Diabetic – The timing of your diabetic medication will depend on what time your surgery is planned. Please discuss this with Dr Preketes prior to surgery or your general practitioner.
You will need to cease blood thinning (Aspirin base) medication prior to surgery. You will need to discuss this with Dr Preketes, who may also refer you to your treating Cardiologist. In most cases you will be asked to stop taking your medication 7 – 10 days prior to your procedure date.
Anti-inflammatory medications are also blood thinning, you will need to cease taking these 10 days prior to surgery e.g. Fish Oil, Krill Oil, Glucosamine. If you are unsure please ask your pharmacist if any of your over the counter medication are blood thinning.
Can I drive after my surgery?
You are not allowed to drive a car or operate machinery for 24hours from the time you are admitted into recovery following your procedure due to Anaesthetic.
You must have someone drive you home following a surgical procedure under local anaesthetic.
You must have someone with you for 24 hours following General or Sedation Anaesthetic. You are not able to drive post-operatively if your procedure has stopped you utilising normal function of your hands or legs or other medical procedure such as abdominoplasty, breast reduction, body lift, eyelid reduction, arm lift reduction, thigh lift etc., until you have seen Dr Preketes for your post-operative appointment. Please discuss this will Dr Preketes or our experienced staff members prior to your procedure.
General Post-Operative Care
Keep all dressing dry and in-tact until your post-operative appointment at Dr Preketes rooms.
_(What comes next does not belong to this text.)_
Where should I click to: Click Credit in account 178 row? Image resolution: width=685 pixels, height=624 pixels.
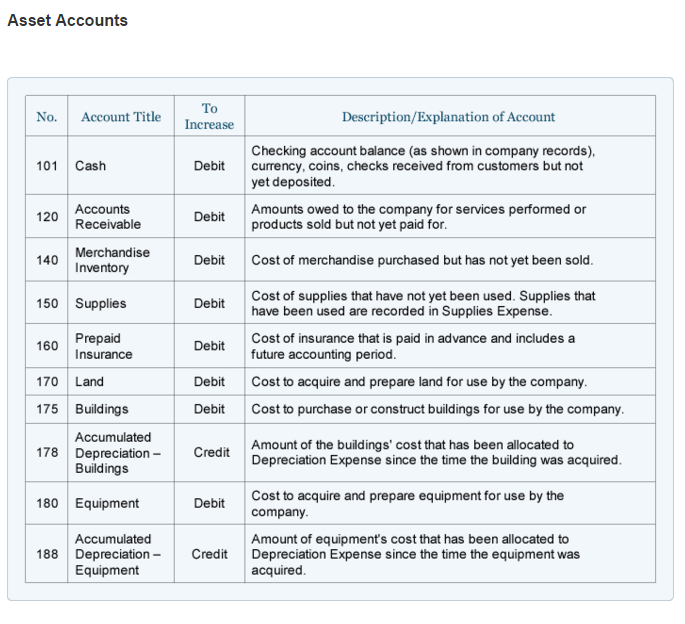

Will I Need A Referral From My GP?
It is preferable to have a referral, it is good to have your previous medical history. A referral is also required should there be a Medicare rebate. In some instances, you may be able to claim for your consultation fee, so it is preferable to have a referral from a GP prior to your consultation
What Is The Difference Between A “Cosmetic Surgeon” And A “Plastic Surgeon”?
It is important to check the credentials of your surgeon, as not all doctors who are entitled to practice Cosmetic Surgery are qualified as Plastic Surgeons. Many medical practitioners (such as GP’s, Dermatologists, General Surgeons) call themselves a Cosmetic Surgeon, if they happen to practice this type of work. It is important to check training and qualifications of your surgeon. Members of the ASPS are highly trained Specialists, who have spent at least eight (8) to ten (10) years in post graduate surgical training.
Will I Have To Be Hospitalised?
Surgery can be performed in either a private hospital or day procedure centre, or under local anaesthetic in my room.
Will I Need Time Off?
All of these general questions are covered in the procedural brochures provided by the ASPS office. However, your surgeon can answer most questions at the time of consultation. It is important to remember that cosmetic surgery is “real surgery” and with all surgery there is a recovery period.